--- Conjunto de tareas ---
A: ¿Podrías convertir en una lista breve el párrafo del texto sobre la solidaridad que empieza con «Pero la solidaridad no es solo», sin perder sus datos principales?
B: Resume en dos oraciones el texto sobre la solidaridad.
C: Según el texto sobre la solidaridad, ¿qué es lo que el gesto solidario no exige?

--- Texto de origen ---
◆ ◆ ◆
La solidaridad es una virtud enaltecedora y hermosa. Su práctica evidencia la naturaleza filantrópica de sus cultores. Este valor cobra especial connotación en circunstancias difíciles, en tanto representa una bocanada de aliento para quienes las padecen sin encontrarles solución.
El gesto solidario encuentra en esos contextos un excelente caldo de cultivo. Aparece espontáneo y desinteresado. No exige reciprocidad y ni siquiera gratitud.
Pero la solidaridad no es solo la que hacemos efectiva con otros países cuando enviamos médicos y maestros. O cuando nos afiliamos a sus posiciones en defensa de sus conquistas. Se revela también en el día a día, igual con un perfecto desconocido que con un vecino en apuros. No se planifica, ¡aflora cuando la oportunidad aparece! Ser solidario potencia la autoestima y ayuda a que la persona se sienta orgullosa de sí misma.
Eso porque al término solidaridad se le ha conferido un campo semántico superior al fijado por el diccionario. Cuando aluden a sus bondades, no solamente lo hacen desde perspectivas materiales. A una taza de café ofrecida en un momento de angustia o a una frase amistosa dicha cuando ya nada parece tener sentido, le asignan también una gran dosis de legítima solidaridad.
◆ ◆ ◆
--- Material proporcionado ---

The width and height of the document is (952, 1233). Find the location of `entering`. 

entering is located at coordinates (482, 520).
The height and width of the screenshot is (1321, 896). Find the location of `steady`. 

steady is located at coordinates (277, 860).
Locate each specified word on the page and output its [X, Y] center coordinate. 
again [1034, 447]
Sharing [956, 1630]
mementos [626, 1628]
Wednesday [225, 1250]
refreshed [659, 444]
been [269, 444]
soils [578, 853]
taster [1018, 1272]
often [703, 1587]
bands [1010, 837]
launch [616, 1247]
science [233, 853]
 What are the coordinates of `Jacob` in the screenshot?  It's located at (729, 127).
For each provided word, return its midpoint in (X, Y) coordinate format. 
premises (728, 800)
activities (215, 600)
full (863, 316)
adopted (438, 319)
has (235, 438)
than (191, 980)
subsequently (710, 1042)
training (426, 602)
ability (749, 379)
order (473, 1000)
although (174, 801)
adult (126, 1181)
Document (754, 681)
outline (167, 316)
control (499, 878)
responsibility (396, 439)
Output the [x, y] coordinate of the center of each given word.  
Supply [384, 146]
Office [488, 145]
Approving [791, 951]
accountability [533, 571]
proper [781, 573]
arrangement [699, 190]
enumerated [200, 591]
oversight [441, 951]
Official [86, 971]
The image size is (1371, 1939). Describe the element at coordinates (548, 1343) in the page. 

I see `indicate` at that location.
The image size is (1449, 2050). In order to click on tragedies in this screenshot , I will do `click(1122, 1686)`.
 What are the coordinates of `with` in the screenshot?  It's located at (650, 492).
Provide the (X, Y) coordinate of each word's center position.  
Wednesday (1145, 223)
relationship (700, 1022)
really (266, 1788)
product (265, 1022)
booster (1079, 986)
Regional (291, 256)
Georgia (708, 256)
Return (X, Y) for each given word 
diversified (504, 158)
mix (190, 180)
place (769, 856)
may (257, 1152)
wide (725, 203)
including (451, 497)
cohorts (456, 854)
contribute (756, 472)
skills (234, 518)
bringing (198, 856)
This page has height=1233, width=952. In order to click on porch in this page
◆ ◆ ◆
--- Soluciones ---
A:
- La solidaridad no se limita a enviar médicos y maestros a otros países ni a apoyar sus posiciones en defensa de sus conquistas.
- También se manifiesta en el día a día, tanto con un perfecto desconocido como con un vecino en apuros.
- No se planifica: aflora cuando aparece la oportunidad.
- Ser solidario potencia la autoestima y hace que la persona se sienta orgullosa de sí misma.

B: La solidaridad es una virtud que cobra especial significado en circunstancias difíciles, donde surge de forma espontánea y desinteresada, sin exigir reciprocidad ni gratitud. No se reduce a la ayuda a otros países, sino que se revela en el día a día e incluye gestos no materiales, como una taza de café o una frase amistosa en un momento de angustia.

C: No exige reciprocidad, ni siquiera gratitud.